SpaceX is working with Cursor and has an option to buy the startup for $60 billion
Source: TechCrunch
Deal Overview
SpaceX announced a partnership with Cursor to develop a next‑generation “coding and knowledge work AI.” The agreement includes a provision that gives SpaceX an option to acquire the popular software development platform for $60 billion later this year.
SpaceX described the collaboration as combining Cursor’s “product and distribution to expert software engineers” with SpaceX’s Colossus supercomputer, which the company claims has the equivalent compute power of a million Nvidia H100 chips.
At an undisclosed point later this year, SpaceX will either pay Cursor $10 billion for its work or acquire the company outright for $60 billion.
Background and Context
- xAI ties: Last week, it was reported that xAI would begin renting computing power from its data centers to Cursor, with the coding startup using tens of thousands of xAI chips to train its latest AI model.
- Talent movement: In the previous month, two of Cursor’s senior engineering leaders, Andrew Milich and Jason Ginsberg, joined xAI, reporting directly to Elon Musk.
Valuation History
- Current fundraising: TechCrunch reported that Cursor is targeting a $50 billion valuation in an upcoming private fundraising round.
- Recent growth:
- January 2025: Valued at $2.5 billion.
- May 2025: Valued at $9 billion.
- November 2025: Closed a Series D round of $2.3 billion, resulting in a $29.3 billion post‑money valuation.
Potential Impact
- Financial considerations: The acquisition would represent a significant expense for SpaceX, which is already dealing with losses from its recent acquisitions of xAI and the social media platform X, as well as extensive capital investment plans. The brief statement did not specify whether the deal could be paid in SpaceX stock.

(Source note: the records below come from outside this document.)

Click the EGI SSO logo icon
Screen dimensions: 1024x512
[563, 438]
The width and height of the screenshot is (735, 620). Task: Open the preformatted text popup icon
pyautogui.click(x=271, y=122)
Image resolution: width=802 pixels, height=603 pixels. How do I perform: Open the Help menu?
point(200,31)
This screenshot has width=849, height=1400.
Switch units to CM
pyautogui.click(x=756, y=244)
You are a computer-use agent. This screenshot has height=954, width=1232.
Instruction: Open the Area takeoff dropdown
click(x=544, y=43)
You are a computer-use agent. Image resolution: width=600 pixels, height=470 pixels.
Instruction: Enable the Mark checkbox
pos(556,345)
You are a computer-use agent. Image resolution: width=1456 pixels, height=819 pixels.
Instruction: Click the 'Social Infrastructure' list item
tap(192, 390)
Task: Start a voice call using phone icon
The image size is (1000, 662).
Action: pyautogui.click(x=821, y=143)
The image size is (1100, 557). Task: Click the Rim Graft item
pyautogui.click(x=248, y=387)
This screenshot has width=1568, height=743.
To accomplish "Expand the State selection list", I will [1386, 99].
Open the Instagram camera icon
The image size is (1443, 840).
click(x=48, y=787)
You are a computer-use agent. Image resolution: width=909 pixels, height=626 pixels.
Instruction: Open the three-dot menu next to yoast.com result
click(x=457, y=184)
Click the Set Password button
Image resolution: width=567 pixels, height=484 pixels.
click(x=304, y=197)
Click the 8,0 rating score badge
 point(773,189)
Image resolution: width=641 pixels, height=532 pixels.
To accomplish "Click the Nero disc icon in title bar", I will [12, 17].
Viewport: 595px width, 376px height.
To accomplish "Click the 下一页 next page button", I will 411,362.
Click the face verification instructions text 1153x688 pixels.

- Strategic positioning: The partnership could address weaknesses at both companies. However, neither Cursor nor xAI currently has proprietary models that match the leading offerings from Anthropic and OpenAI—companies that now compete directly with Cursor in the developer market.
- Model reliance: Cursor continues to use and sell access to Claude and GPT models while both firms develop their own coding tools, an arrangement the new SpaceX partnership may eventually replace.